Colo. health department re-opens investigation into use of ketamine in high-profile case

A spokesman said the department has received “numerous complaints” and “additional information” about the use of ketamine to sedate Elijah McClain

AP20185818146582.jpg

A makeshift memorial stands at a site across the street from where Elijah McClain was stopped by Aurora, Colo., Police Department officers. The Colorado Department of Public Health and Environment has announced it is reopening its investigation into the use of ketamine to sedate McClain during his arrest.

AP Photo/David Zalubowski

Elise Schmelzer
The Denver Post

DENVER — Colorado’s public health department reopened its investigation into the use of ketamine on Elijah McClain after a torrent of requests prompted by international attention to McClain’s death in Aurora.

“The Colorado Department of Public Health and Environment received numerous complaints, beginning on June 24, that provided additional information regarding a ketamine administration in August 2019,” department spokesman Peter Myers said in an email. “The department launched a complaint investigation which is currently ongoing.”

The state department grants waivers to local first responders to use ketamine to treat extreme agitation in a non-hospital setting. About 90 fire departments and emergency medical service agencies in the state have such waivers.
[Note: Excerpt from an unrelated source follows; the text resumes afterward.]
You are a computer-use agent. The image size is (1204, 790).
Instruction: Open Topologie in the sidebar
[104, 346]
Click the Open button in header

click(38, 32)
The state previously reviewed the use of ketamine on McClain but didn’t find any reason to revoke the waiver granted to Aurora Fire Rescue.
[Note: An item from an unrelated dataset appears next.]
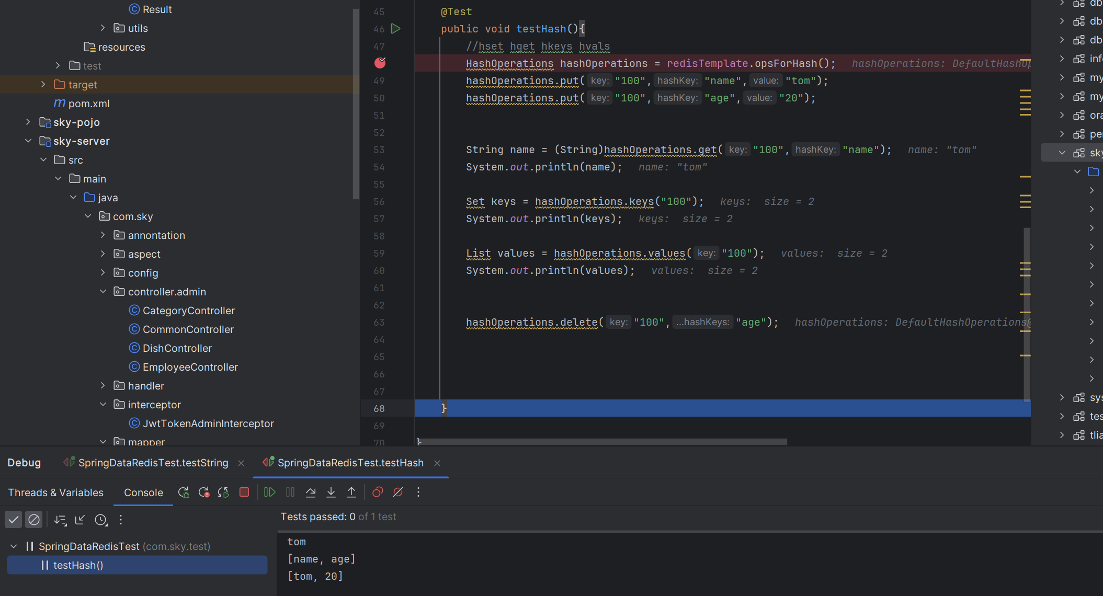Click the green Run test icon on line 46
Viewport: 1103px width, 596px height.
(x=397, y=29)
McClain, 23, died Aug. 30 after he was violently arrested by Aurora police the week before. After McClain was handcuffed, paramedics injected him with ketamine in an attempt to sedate him and he suffered cardiac arrest during the ambulance ride to a nearby hospital. The Adams County coroner could not determine the cause or manner of McClain’s death and said the level of ketamine in his blood was at a therapeutic level, but that an unexpected adverse reaction to the drug couldn’t be ruled out.

An increasing number of Colorado emergency personnel are using the strong sedative in the field. Colorado guidelines for the use of the drug note that it has “significant potential for complications.”

Twenty percent of the 427 Colorado patients who were injected with ketamine for agitation between August 2017 and July 2018 were intubated in a hospital because they struggled to breathe, according to previous reporting by The Denver Post.

The health department’s new review is one of several initiated due to public pressure since McClain’s name became known across the world during widespread protests of police brutality. The Colorado Attorney General’s Office and the city of Aurora have opened new inquiries into McClain’s death, and federal law enforcement revealed in June that the FBI and the U.S. Department of Justice are also reviewing the case.